ArtsAutosBooksBusinessEducationEntertainmentFamilyFashionFoodGamesGenderHealthHolidaysHomeHubPagesPersonal FinancePetsPoliticsReligionSportsTechnologyTravel

Common Questions Answered After Six Months of Slow Carb Dieting

Updated on June 2, 2014
That’s me on the left and my workout buddy on the right after months of hard work in the gym.
That’s me on the left and my workout buddy on the right after months of hard work in the gym.

A Skinny Kid and Dreams of Becoming a Superhero

The above title could sufficiently describe my entire life. In fact, I have a profound interest in all things “super.” So the distinct “super-hero” vibe of hacking the human body deeply fascinates me. This fascination began at age 12 when I first started exercising seriously. I had no understanding of the principles of health and fitness at that time and so I simply did what physical education teachers at my school suggested to me. Push-ups, pull-ups, and sit-ups became a part of my weekly routine and it showed. I never looked bulky but I obtained that muscular and slightly awkward look of a fit middle-school kid. In high school I transitioned to weights and began drinking some protein powder. Still I remained lean but strong. In college I found a work-out buddy and together we weight-lifted with amazing consistency. I became bigger than I had ever been, but still felt like some level of health and fitness eluded me. During this fantastically consistent work-out, I drank whey protein, ate a lot of natural protein, and ate a lot of junk too. I went out of my way to eat more than I would normally eat due to my tendency towards skinniness but I could never exceed 160 lbs.

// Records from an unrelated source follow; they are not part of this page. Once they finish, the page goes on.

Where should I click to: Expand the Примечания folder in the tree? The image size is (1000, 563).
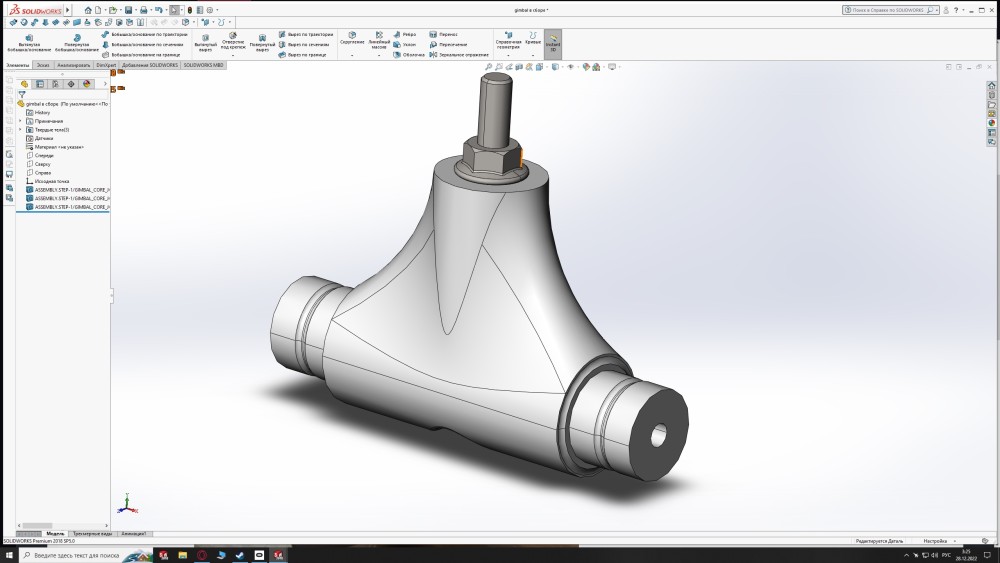(x=20, y=121)

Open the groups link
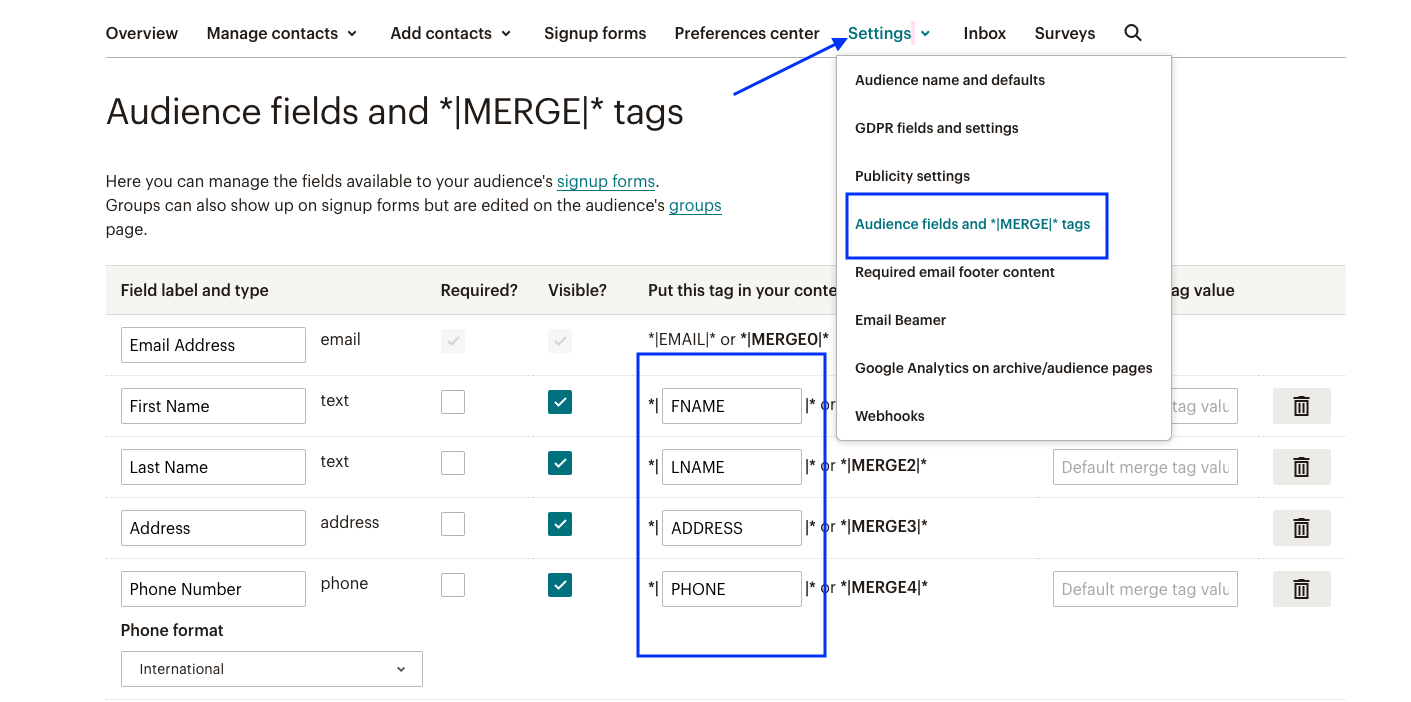pyautogui.click(x=695, y=206)
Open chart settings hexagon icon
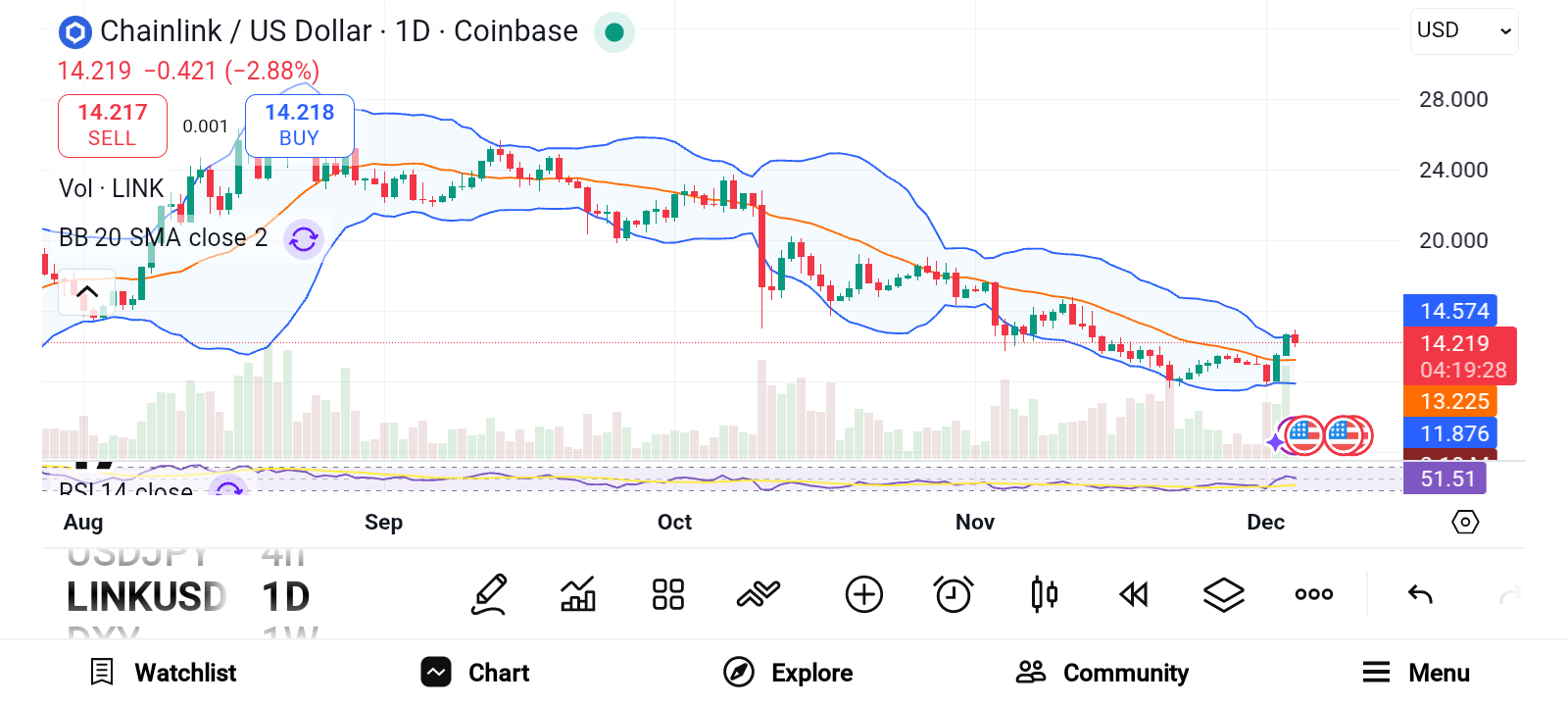 point(1464,522)
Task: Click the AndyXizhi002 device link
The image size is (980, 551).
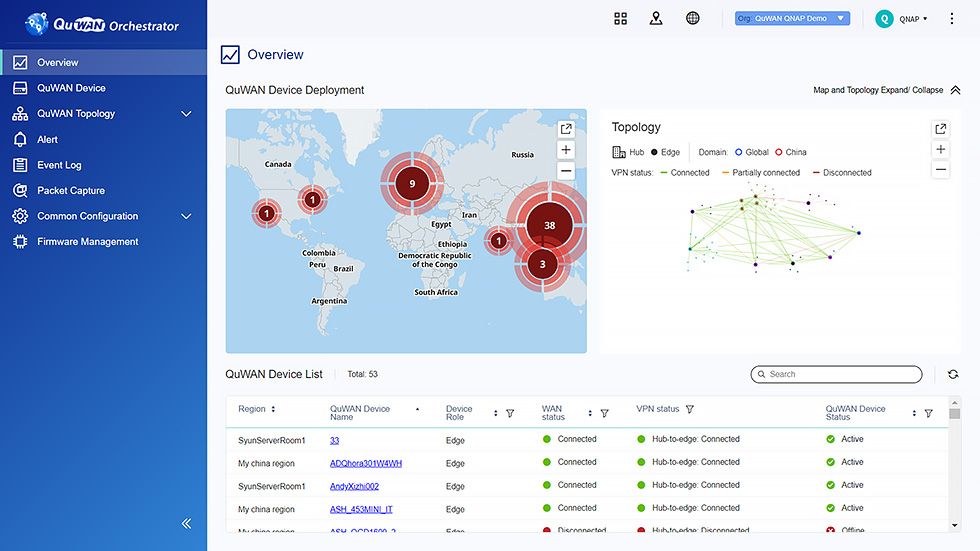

In the fall of 2012, about a year after the above picture, I discovered Tim Ferriss’s books and quickly read all of them except for The 4 Hour Chef which he had not been released quite yet. This served as my introduction to the slow-carb diet and the importance of diet in general. Although I felt I had pursued fitness with zeal, I had not pursued overall health with the same interest. Like many, I associated my inability to get fat with excellent health when in reality thinness and health are not synonymous. Ferriss’s words of wisdom through The 4 Hour Body came just as I felt this need to reevaluate my health and fitness goals and philosophy.

In late January of 2013, I began my slow-carb diet experiment now armed with The 4 Hour Body and the 4 Hour Chef.

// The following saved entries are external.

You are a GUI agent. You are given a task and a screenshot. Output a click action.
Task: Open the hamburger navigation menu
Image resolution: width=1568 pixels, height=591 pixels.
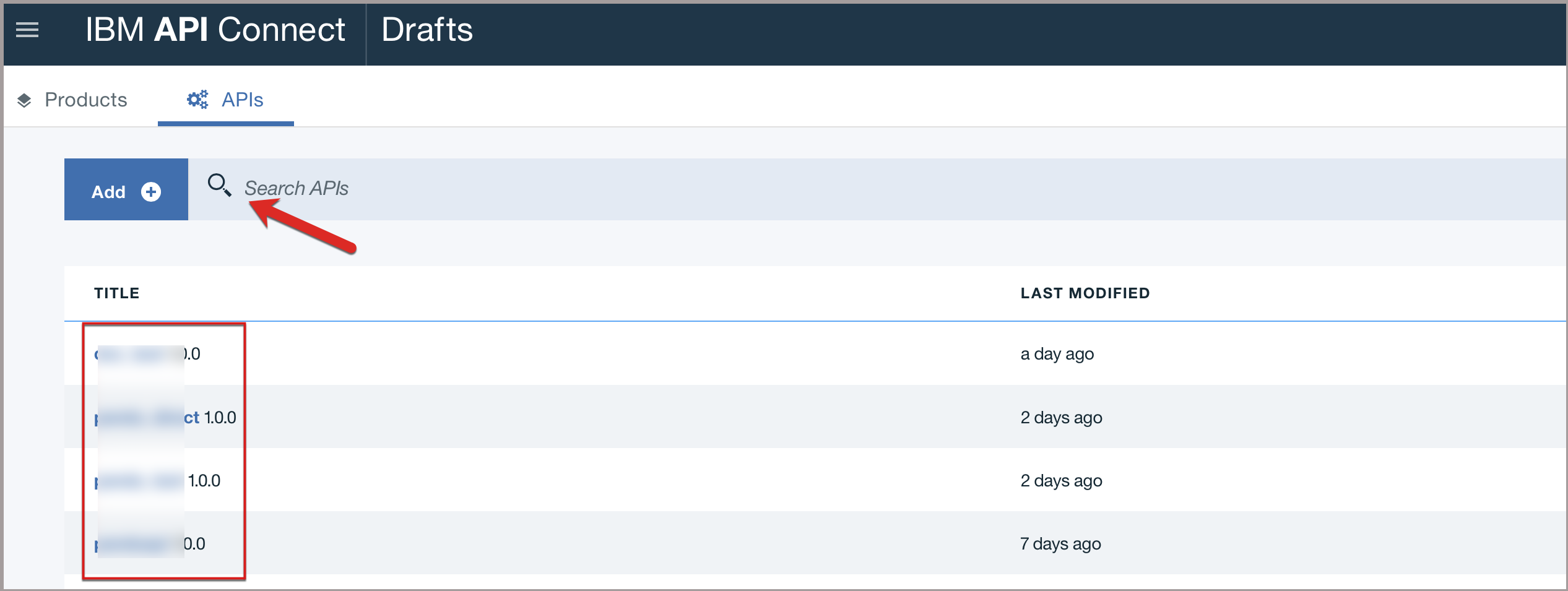coord(27,30)
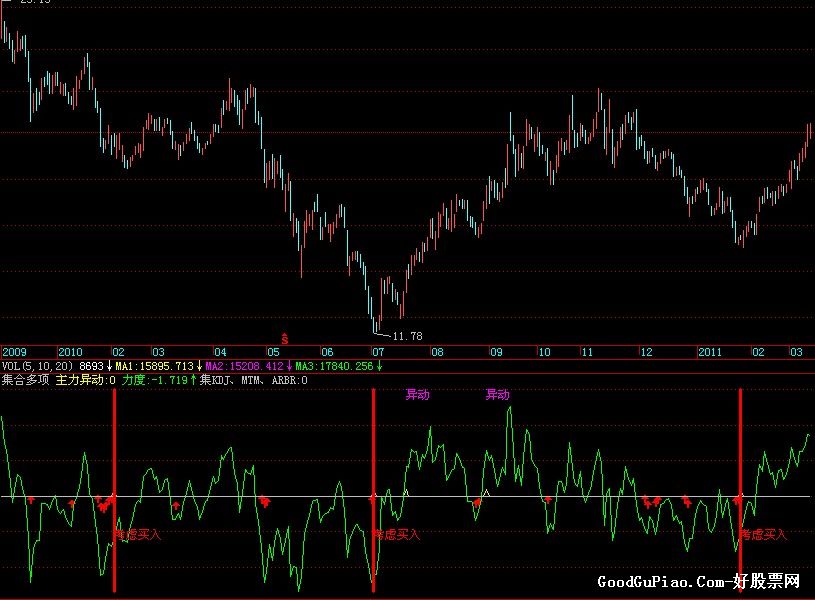Image resolution: width=815 pixels, height=600 pixels.
Task: Click the green up arrow after 力度 value
Action: tap(193, 380)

The Slow Carb Experiment and Downing Absurd Amounts of Cookies

Like I said, the slow carb diet’s attractiveness stems from its simplicity. According to Tim Ferriss, if you eat a meat, a vegetable, and some beans for each meal, you will lose weight. The dieter must follow this regimen 6 days a week but on that other day, you go nuts. Some people eat double cheeseburgers between two donuts on their cheat day. My kryptonite of choice entailed comic amounts of ice cream followed by ridiculous quantities of cookies. At this point in my description, most people feel sufficiently stumped. I’ll try to address some common questions that I had in the beginning phases of the diet that many people have who are not familiar with this seemingly insane regime.

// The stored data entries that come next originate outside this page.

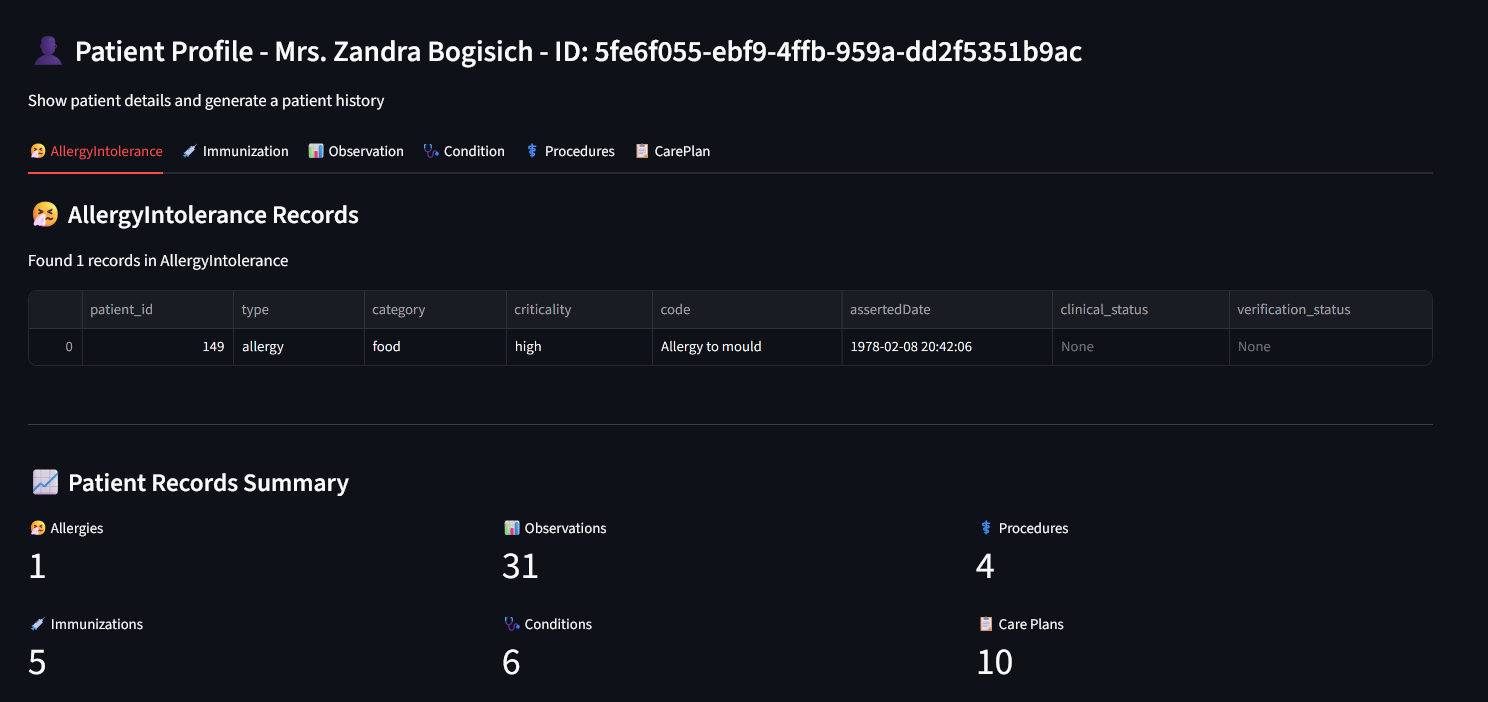Open the Immunization tab

pyautogui.click(x=245, y=151)
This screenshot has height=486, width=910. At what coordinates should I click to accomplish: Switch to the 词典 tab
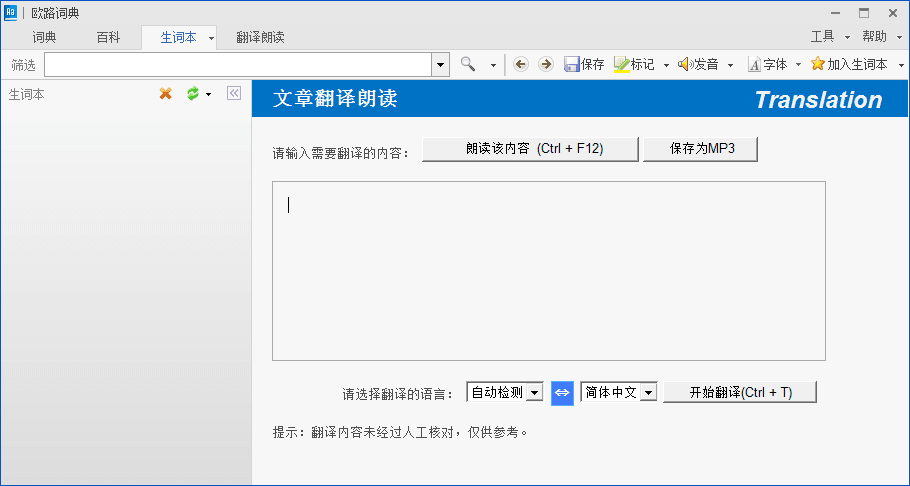click(x=44, y=37)
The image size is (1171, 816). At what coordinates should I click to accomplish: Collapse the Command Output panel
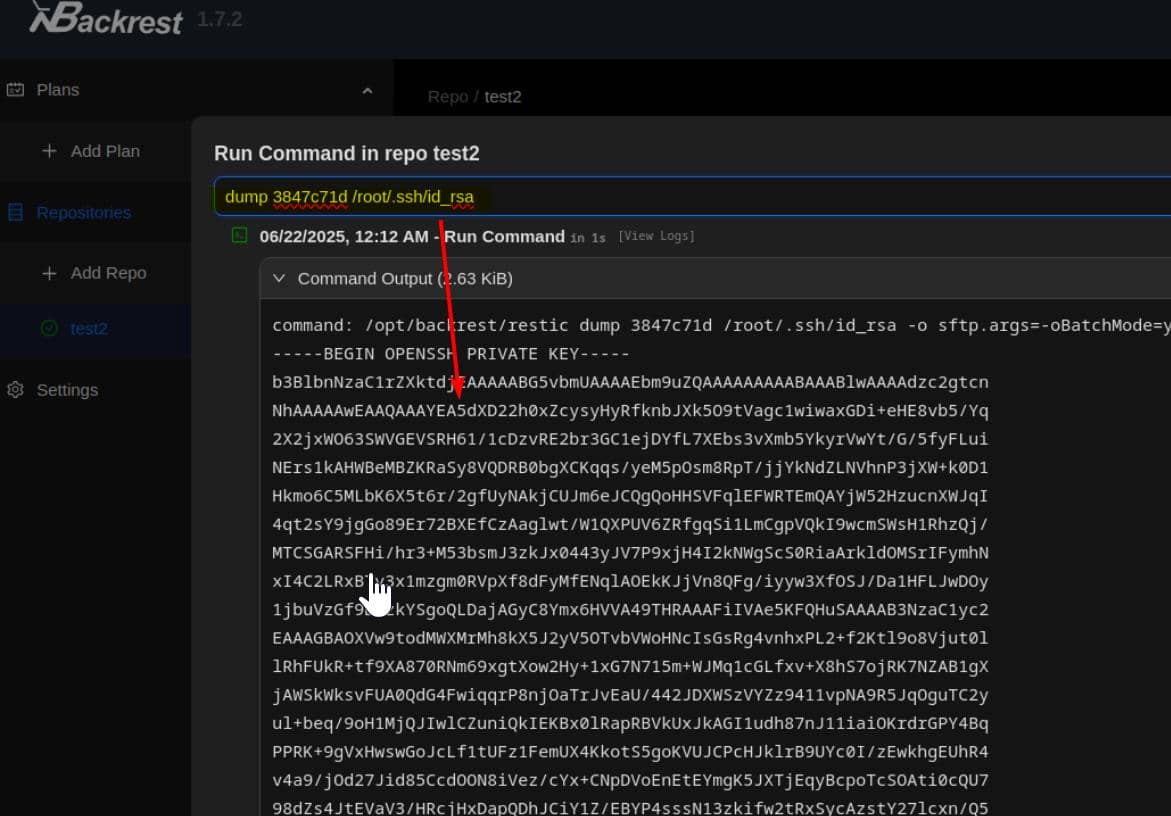point(279,279)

Question #1: “Doesn’t cheat day sabotage fat loss?”

The answer to this is most certainly, “No.” Even starting with my pre-diet, skinny-strong body, I lost enough fat to have more visible abs than I've ever had in my life. Furthermore, I began the diet without having a weight issue meaning any fat I had to lose didn't come off without a fight. I dropped about seven pounds including some muscle I’m sure. The diet is certainly conducive to maintaining muscle. I simply wasn't training for muscle maintenance.

Question #2: “Isn’t radical consumption of carbs and sugar on cheat day detrimental to health?”

The answer to this question depends on your current diet. For most people, eating meat, beans, and veggies and no added sugar for 6 consecutive days is probably better than their previous non-regimen. But if you have practiced an immaculate paleo regime that you have successfully sustained for a long period, then adding in a binge day won’t benefit you. Paradoxically, cheat day usually improves dieters’ health through enabling them to stay the course those other six days instead of cheating here and there throughout the week. The little cheats here and there seem to cause weight problems and subsequent health issues.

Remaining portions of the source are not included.